I would also look into habit stacking - are there other parts of your routine that tell her it’s time to sleep? For example, my DD (16m) has a bottle (cows milk), bath, gets into PJs then we have a cuddle and a story, in her room with the curtains closed and little light on, and I sing her her lullaby in the dark and put her into the cot, give her a kiss and say “it’s sleep time now”, and leave. The routine and the song all indicate ‘sleep time’ to her. So if you don’t have as many sleep associations, add some in like a song, special comforter, ‘sleep phrase’, really predictable routine so that she begins to associate these with going to sleep. Then, when you stop feeding her to sleep, she still has all those other associations so (though she won’t be happy) she will know it is sleep time.

You then need to decide what you want to do overnight - stop feeding altogether? Feed at specific intervals/times? If she is waking for a feed overnight at this age (and she has learnt to fall asleep by herself) then it is for comfort not a physical need, so you could stop feeding overnight. Some say it’s less confusing for the child if it’s just a flat ‘no’ at night, others prefer to stick with one or two feeds, so if she goes down at 7pm only feed at or after 11pm and then again at or after 3pm, for example. I found with my DD I had to stop feeds at night altogether to stop her from waking out of habit.

Whatever you decide to do, make sure you take time to come up with a plan you feel comfortable with, and then stick to it. I would suggest taking time off work and sorting some childcare for the days so you can look after yourself and catch up on sleep if you need to. If that’s possible, of course.

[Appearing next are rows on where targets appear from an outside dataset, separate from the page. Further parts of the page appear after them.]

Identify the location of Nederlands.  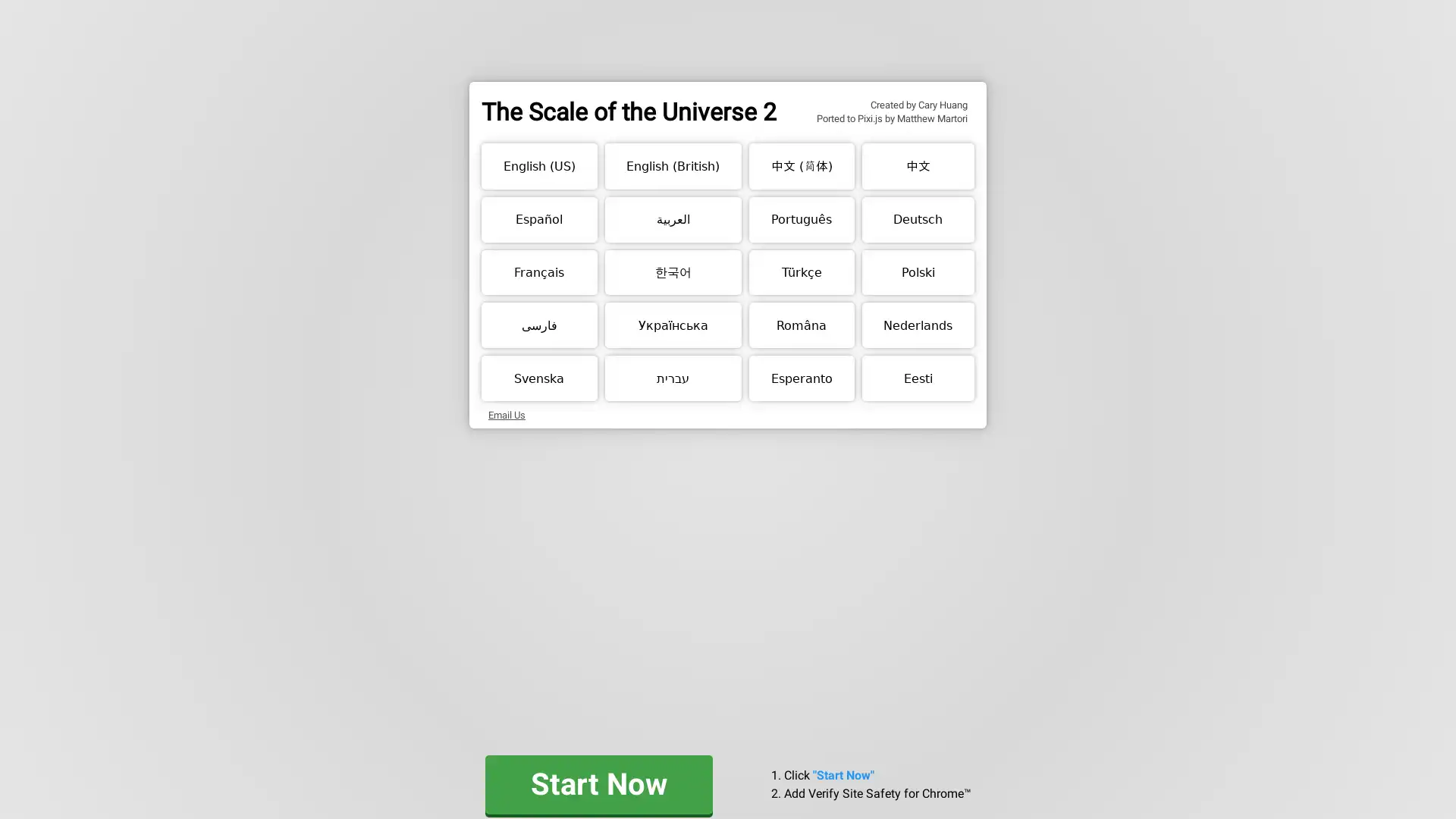
(917, 324).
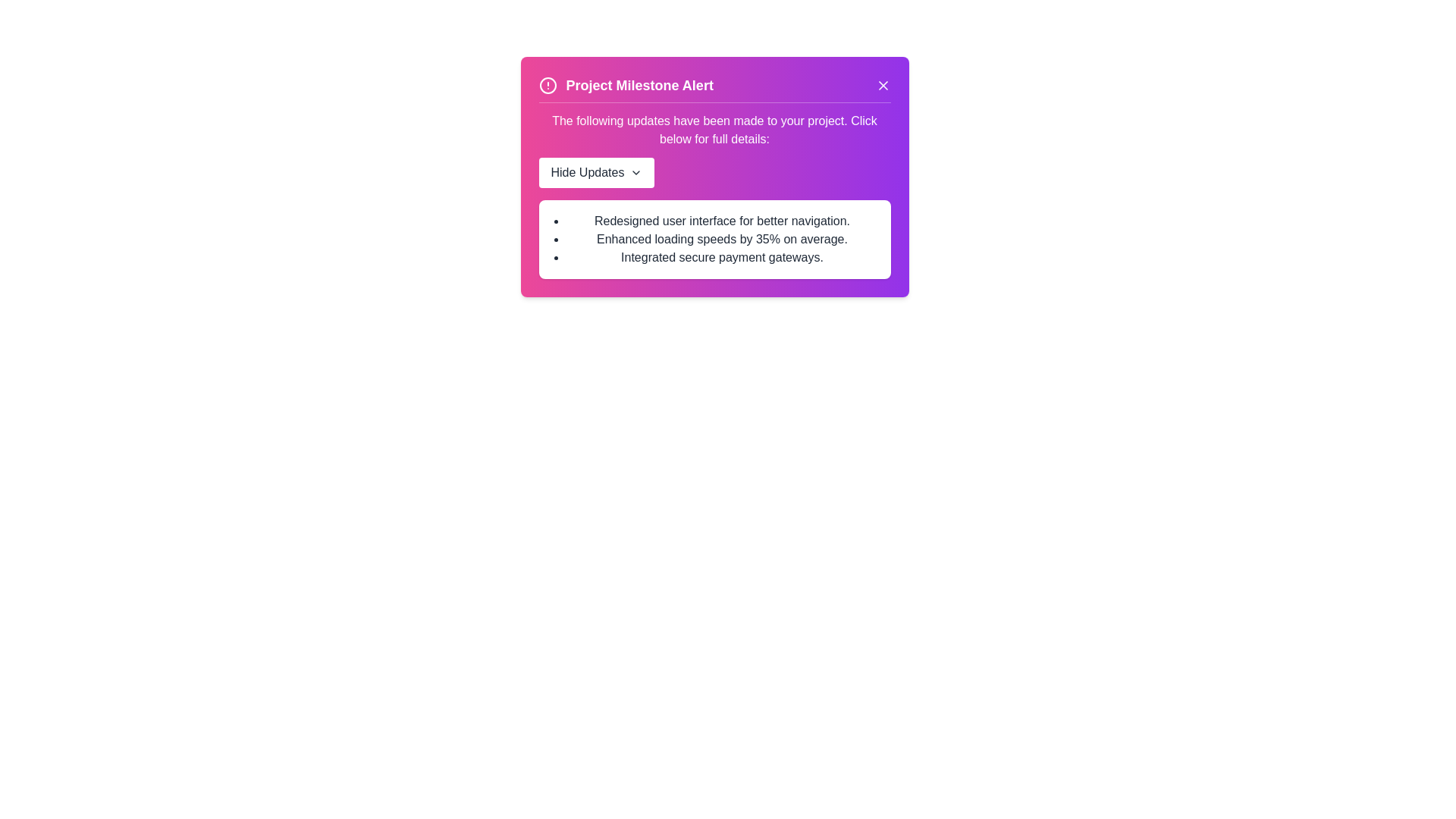  Describe the element at coordinates (596, 171) in the screenshot. I see `the 'Hide Updates' button to toggle the visibility of detailed updates` at that location.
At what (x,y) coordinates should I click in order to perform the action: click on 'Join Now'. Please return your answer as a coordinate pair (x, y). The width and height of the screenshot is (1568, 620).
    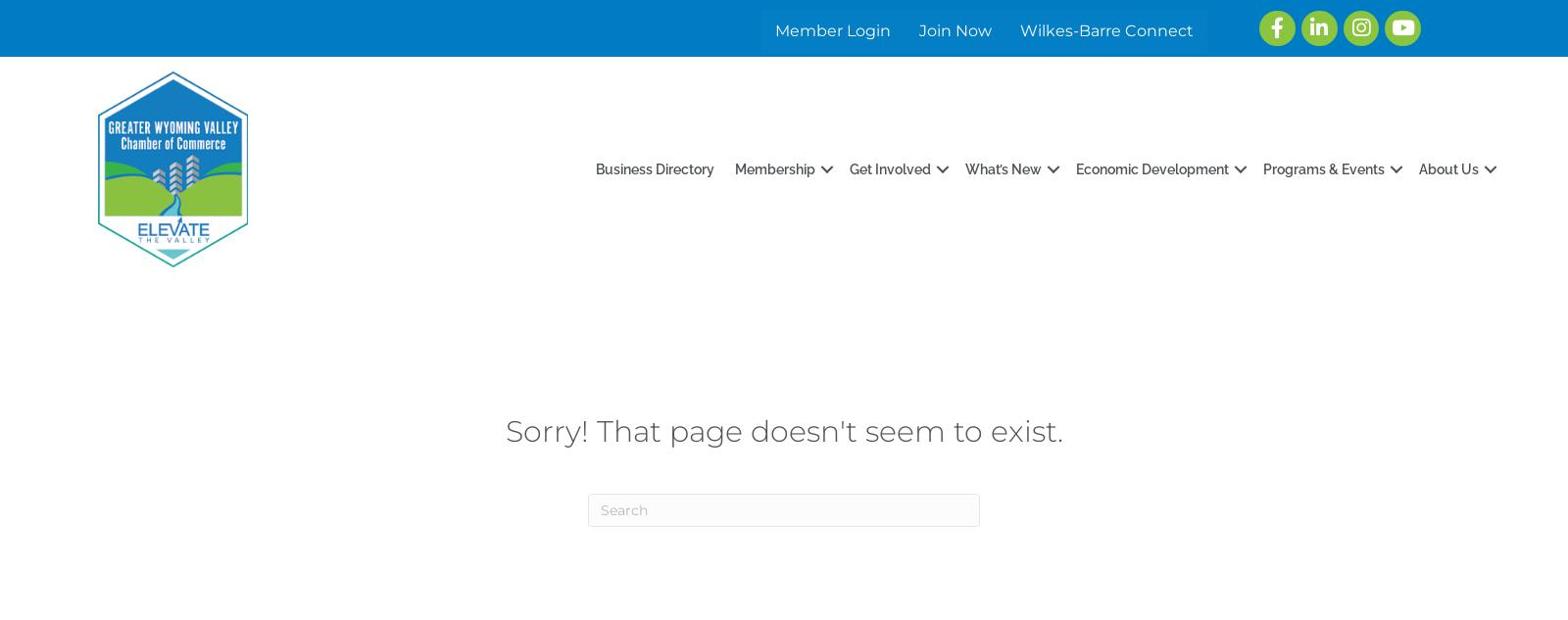
    Looking at the image, I should click on (918, 29).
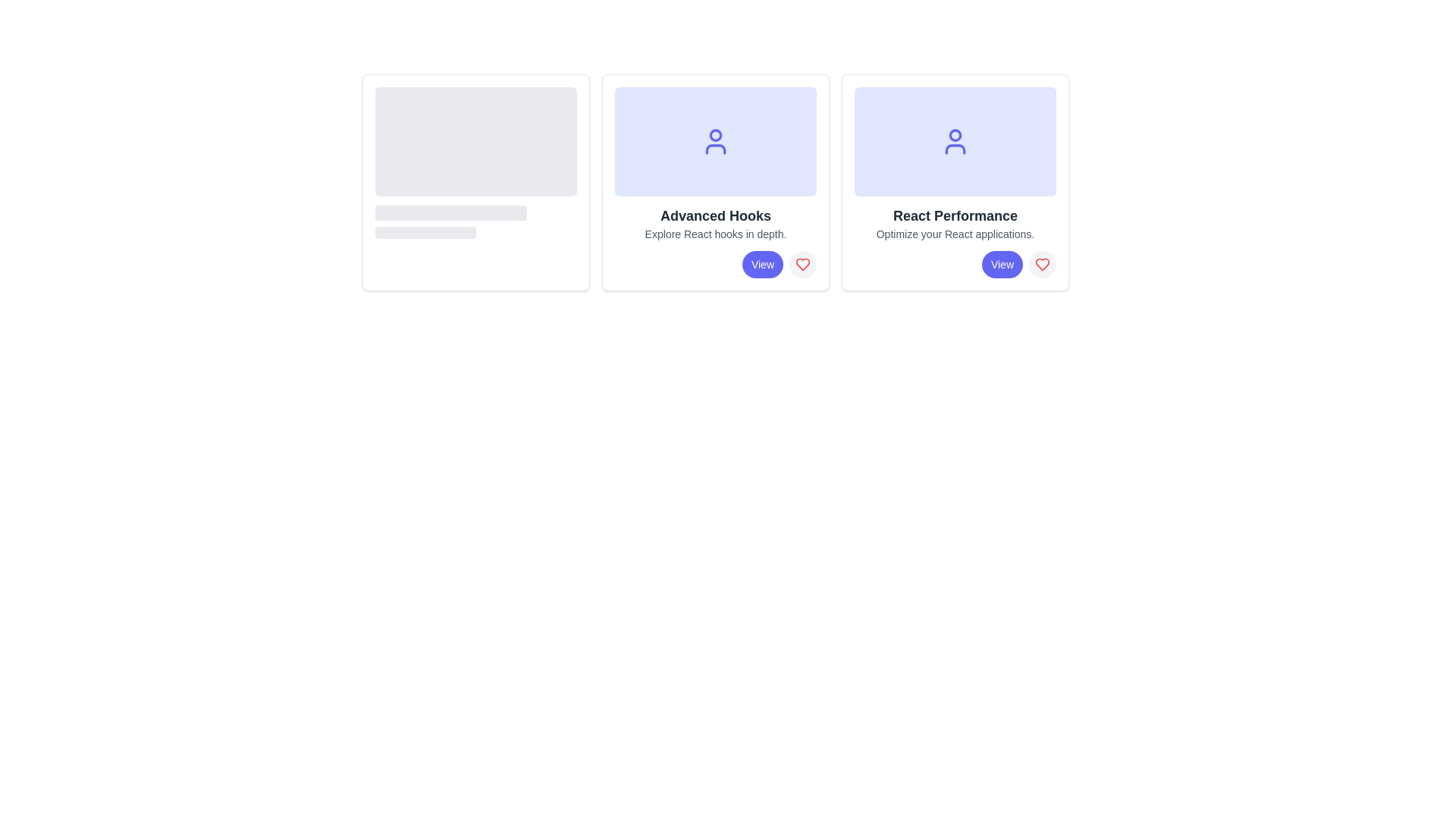  Describe the element at coordinates (1001, 263) in the screenshot. I see `the 'View' button, which is a rounded rectangular button with an indigo background and white text, located at the bottom right of a card displaying 'React Performance'` at that location.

Gemjj14 · 13/11/2021 20:57

🤦🏻‍♀️ Rub salt in the wound

Latinorapida · 14/11/2021 21:32

Hi I’m in the exact same situation with my 14mo. Stopped checking the time every time he weeks up because it’s less depressing. My son feeds to sleep and more often than not sleeps with my boob firmly in his mouth and if not then I’m very close proximity to it. Lyndsey Hookway wrote that night weaning is better to do at 18mo because they’re ready by that point ? I can’t remember why but I’ve told myself that if the sleep doesn’t improve by the time he’s 18 months then I’m going to night wean as from what I’ve read of otter people’s experiences night weaning coincided with sleeping through.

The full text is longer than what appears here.